Fim de patente aumenta concorrência e reduz preços de canetas de semaglutida no Brasil

Anvisa já recebeu 24 pedidos de novos registros de medicamentos à base da molécula, enquanto fabricantes disputam espaço no mercado

Por Ana Sampaio

 

O mercado brasileiro de canetas para emagrecimento ganhou novos concorrentes após o fim da patente da semaglutida que era detida pela farmacêutica Novo Nordisk. A mudança abriu espaço para a produção de medicamentos de outros fabricantes e aumentou a disputa por consumidores.

Com mais empresas entrando no mercado, os preços dos medicamentos à base de semaglutida começaram a cair. Segundo levantamento citado pela revista Veja, a Agência Nacional de Vigilância Sanitária (Anvisa) já recebeu 24 pedidos de novos registros de medicamentos relacionados à molécula.

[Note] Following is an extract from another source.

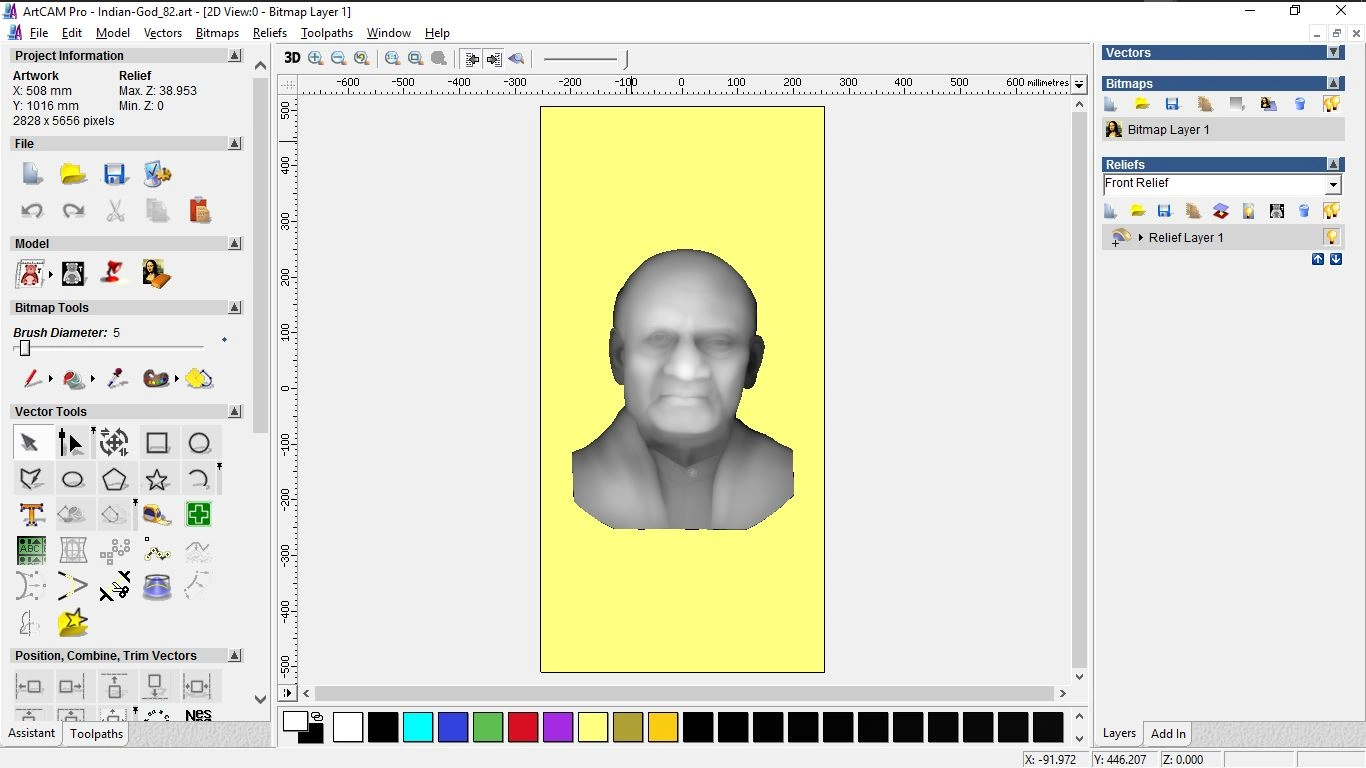Open the Vectors menu
Image resolution: width=1366 pixels, height=768 pixels.
[x=163, y=33]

Concorrência pressiona preços

A semaglutida é a substância presente em medicamentos como o Ozempic e também em versões produzidas por outros fabricantes.

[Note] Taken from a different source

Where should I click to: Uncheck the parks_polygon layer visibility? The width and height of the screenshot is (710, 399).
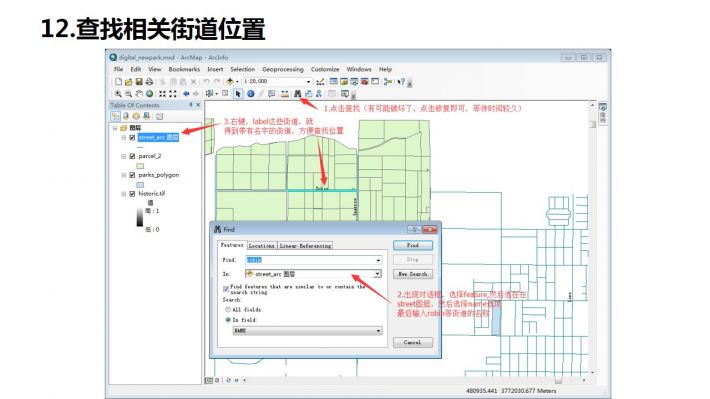pyautogui.click(x=132, y=175)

O aumento da concorrência pode ser observado na diferença de preços. Enquanto o Ozempic é encontrado a partir de aproximadamente R$ 825, medicamentos concorrentes à base de semaglutida podem custar cerca de R$ 400.

Outro exemplo é o Ozivy, que chegou ao mercado com preço inferior ao do medicamento original. Cerca de dois meses após o lançamento, o produto já havia alcançado 200 mil unidades vendidas, de acordo com os dados apresentados no levantamento.

Atualmente, o medicamento é comercializado por aproximadamente R$ 370, conforme os valores citados na reportagem.

Semaglutida ganha espaço no mercado

O crescimento da oferta de medicamentos à base de semaglutida também mudou a participação das diferentes substâncias no mercado de canetas.

Segundo os dados apresentados, os medicamentos com semaglutida já representam 56% das vendas oficiais dessa categoria, superando os produtos à base de tirzepatida, como o Mounjaro.

A tirzepatida, no entanto, continua protegida por patente, o que limita a entrada de concorrentes no mercado.

Preços podem influenciar acesso pelo SUS

A redução dos preços também pode ter impacto nas discussões sobre o acesso a tratamentos pelo Sistema Único de Saúde (SUS).

De acordo com o Ministério da Saúde, o custo dos medicamentos é um dos fatores considerados para avaliar a possibilidade de incorporação de tratamentos à rede pública.

Com a entrada de novos fabricantes e uma eventual redução dos preços, o cenário pode mudar nas avaliações sobre custo e benefício desses medicamentos.

Apesar da expansão do mercado, o uso de medicamentos à base de semaglutida deve ocorrer com orientação e acompanhamento de profissionais de saúde, já que são medicamentos que podem apresentar contraindicações, efeitos colaterais e riscos quando utilizados de forma inadequada.

O crescimento da procura mostra a dimensão do mercado. Uma pesquisa citada no levantamento aponta que 24% dos brasileiros adultos afirmam já ter usado canetas para emagrecimento, enquanto 11% declararam uso atual.